Hiring Risks

Planning is always the first step in managing risk. When looking for a new employee, consideration must first be given to what the position is and should be. What does the business need? If it is a new position, have expected outcomes been established? Is there need for a seasoned professional or a junior? If replacing an employee, is the same ten-year-old job description ago going to be reused? Have there been changes to the work and how it is done? Is that position even relevant today?

Hiring a new employee is a huge risk, in fact there are a couple of broad risks that play into the planning of hiring. One is setting criteria to find the right person; the other is having realistic and understandable expectations.

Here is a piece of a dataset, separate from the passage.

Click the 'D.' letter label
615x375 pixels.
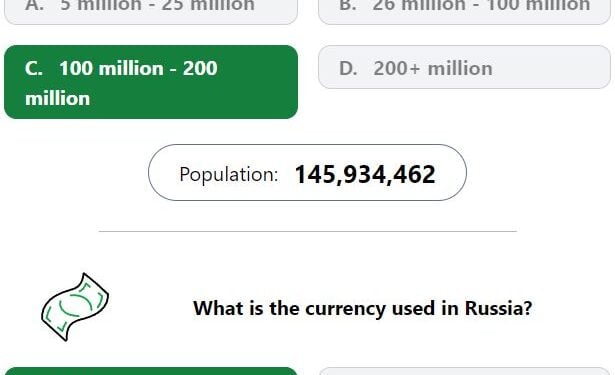pos(348,69)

Employers usually know what they want, or what they don’t, but expressing it clearly to a new hire can be challenging. Including enough information for guidance but not so much as to limit innovation is a delicate balance sometimes. When a hire is made, there are many reasons it may not work out, but here are some tips for making the hire more successful.

  • Plan the immediate and mid-term needs of the business. Keeping in mind while loyalty in employees is a traditional ideal, the current reality in many sectors is that employees move jobs and/or employers. So, accepting that the new hire may not be there until retirement, give serious consideration to current and mid-term needs rather than long-term, and state them clearly.
  • Ensure that other employees know the new hire is coming and are aware of their role. By making coworkers aware of a new hire and sharing how the new hire fits into the operation, people are more likely to accept them and assist them in joining the organization.
  • Communicate clearly and often. If the position is an established one with rules and processes, train the new employee on them and ensure they understand. Ask them to paraphrase the instructions/stated expectations to ensure there is common understanding.

If you’ve hired an employee who turns out to be the “wrong” hire, employers owe it to themselves to reflect carefully on what they wanted and how they arrived at what they got. Thoughtful HR planning, which includes reflection, significantly lowers the risk of an unsuccessful hire. Clear articulation in a job description, employment agreement and HR policies are critical components in starting a relationship with new employees.